Kenji furrowed his eyebrows at Cam. "I know you don't like him, but — "

"I don't like him?" Cam's mouth dropped open. "Is that what that sonuvabitch told you? That's rich seeing as how he's the one who pushed me down a well when we were in sixth grade!"

"You did try to make out with him," Mae said, shrugging. She dipped a French fry in her milkshake and pointed it at him. "I'd push you down a well if you tried to make out with me, too."

"Okay, first." Cam snatched the fry out of her hands and turned it on her. "I didn't try to make out with him. There was no trying going on anywhere near that well. We were totally kissing, and he had some weird, straight freak-out, and then shoved me down a well." He munched down on the fry, giving Mae a pointed look. "Facts."

Kenji opened his mouth to say something dumb and reasonable, so Cam held up a hand before he could.

"A dark, freezing, probably hiding a dead body well, Kenji!" He yelled, arms flailing. "Your cousin is evil incarnate. He's a total ass, and he's not hanging out with us this summer."

"Okay, but — "

"No buts!" Cam looked affronted. "Whose side are you on?"

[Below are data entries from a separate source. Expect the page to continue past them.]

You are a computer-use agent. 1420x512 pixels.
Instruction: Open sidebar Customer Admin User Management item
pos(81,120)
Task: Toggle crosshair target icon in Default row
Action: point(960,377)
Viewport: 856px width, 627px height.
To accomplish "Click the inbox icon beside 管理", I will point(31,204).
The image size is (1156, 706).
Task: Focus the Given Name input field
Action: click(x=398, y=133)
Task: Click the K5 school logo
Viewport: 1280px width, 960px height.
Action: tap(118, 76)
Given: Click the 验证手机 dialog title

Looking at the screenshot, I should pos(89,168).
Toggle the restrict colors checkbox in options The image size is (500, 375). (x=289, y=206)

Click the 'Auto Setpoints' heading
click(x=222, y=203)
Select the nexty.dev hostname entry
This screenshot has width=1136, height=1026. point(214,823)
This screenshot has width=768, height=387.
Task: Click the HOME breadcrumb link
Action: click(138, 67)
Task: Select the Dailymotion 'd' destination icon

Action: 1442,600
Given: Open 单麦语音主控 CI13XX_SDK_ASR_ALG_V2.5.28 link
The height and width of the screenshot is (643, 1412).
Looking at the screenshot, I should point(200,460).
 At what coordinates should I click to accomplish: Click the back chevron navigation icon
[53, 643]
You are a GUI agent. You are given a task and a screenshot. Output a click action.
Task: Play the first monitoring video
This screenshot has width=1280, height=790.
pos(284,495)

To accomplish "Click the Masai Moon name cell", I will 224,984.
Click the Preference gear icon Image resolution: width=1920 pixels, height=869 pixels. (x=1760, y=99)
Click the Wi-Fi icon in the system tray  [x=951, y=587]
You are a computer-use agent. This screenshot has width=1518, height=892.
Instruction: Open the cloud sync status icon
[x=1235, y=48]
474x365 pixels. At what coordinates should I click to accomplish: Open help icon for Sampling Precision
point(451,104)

"For the record," Mae cut in, "I'm on the side of whoever's paying for my meal, because I totally, and most definitely not on purpose, left my wallet at home."

Cam pointed at her. "I am willing to give bribes for loyalty. Since apparently — " He shot Kenji a meaningful look. " — buying loyalty is the only way to get it around here."

"Don't you think you're being a bit, I don't know, of a jerk? Think about it from his perspective. A black kid moving to a small town in the South, in the middle of the summer, with no friends and no way to make friends."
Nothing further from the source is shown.